Erdoğan’ın NATO çıkışı, iç politikada sıkıştığını, gündem yaratamadığını, Federe Kürdistan’da istediği sonucu alamadığını ve Rusya-Ukrayna savaşı sonrası girdiği denge politikasının kendisine ait olmadığını gösterdi. Gündem yaratmakta ve manevrada başarısız olan iktidarın oluşturduğu boşluğu, çözüm öneriyle muhalefetin hızlıca doldurması elzem görünüyor.

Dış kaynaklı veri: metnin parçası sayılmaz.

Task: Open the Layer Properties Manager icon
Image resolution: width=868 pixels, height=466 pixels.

AKP-MHP iktidarının Kürt karşıtı politikası her alanda uygulamaya konulmaya çalışılıyor. Bunun en son örneği NATO’nun kısa süre önce aldığı ve Rusya’nın işgalini fırsat bilerek hızlıca devreye koyduğu genişleme kararı kapsamında İsveç ve Finlandiya’nın NATO’ya katılması sürecinde görüldü. AKP’li Cumhurbaşkanı Tayyip Erdoğan, NATO’nun her üyesinin “evet” demesi şartıyla yeni ülkelerin katılım sağlayabileceğini bilerek, “evet dememiz mümkün değil” dedi. Erdoğan’ın açıklaması önde gelen NATO ülkeleri tarafından tepki ve diyalog önerisiyle yanıtlandı.

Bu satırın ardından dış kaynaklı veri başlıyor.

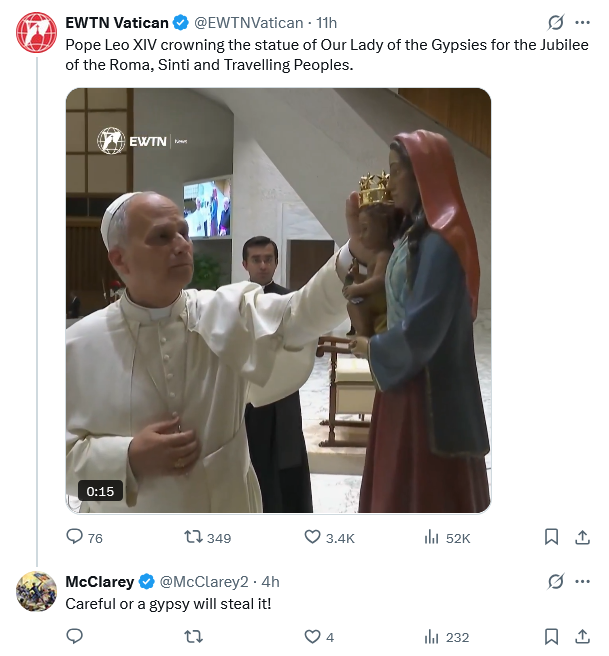609x656 pixels.
Task: Share McClarey's reply
Action: [x=581, y=636]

Birkaç gün sonra hükümetin “evet demeyiz” söylemlerinin arkasında birkaç plandan birini, Erdoğan’ın sözcüsü İbrahim Kalın açıkladı. Kalın, İsveç ile Finlandiya’nın PKK’ye verdiğini iddia ettiği desteğin son verilmesi şartıyla “evet” diyebileceklerini ifade etti. Kalın, NATO’yu krize sokmak gibi bir isteklerinin olmadığı mesajını da verdiği açıklamasında, Erdoğan’ın keskin söylemini yumuşattı ve “Finlandiya ve İsveç’e kapıyı kapatmıyoruz” dedi. Dışişleri Bakın Mevlüt Çavuşoğlu da Berlin’de düzenlenen gayrı resmi NATO dışişleri toplantısında gerilimi düşürmek için gitti. Bu süreç doğal olarak Finlandiya Cumhurbaşkanı Sauli Niinisto’nun dikkatini çekti ve Erdoğan hükümetinin açıklamalarının hızlı şekilde değişime uğradığını, kısa süre önce Erdoğan ile görüşme yaptığı ve olumlu yanıt aldığını söyledi. Finlandiya Cumhurbaşkanı’nın dikkat çektiği nokta, bize Erdoğan hükümetinin bu konudaki politik amaç ve araçlarına dair ipuçları veriyor.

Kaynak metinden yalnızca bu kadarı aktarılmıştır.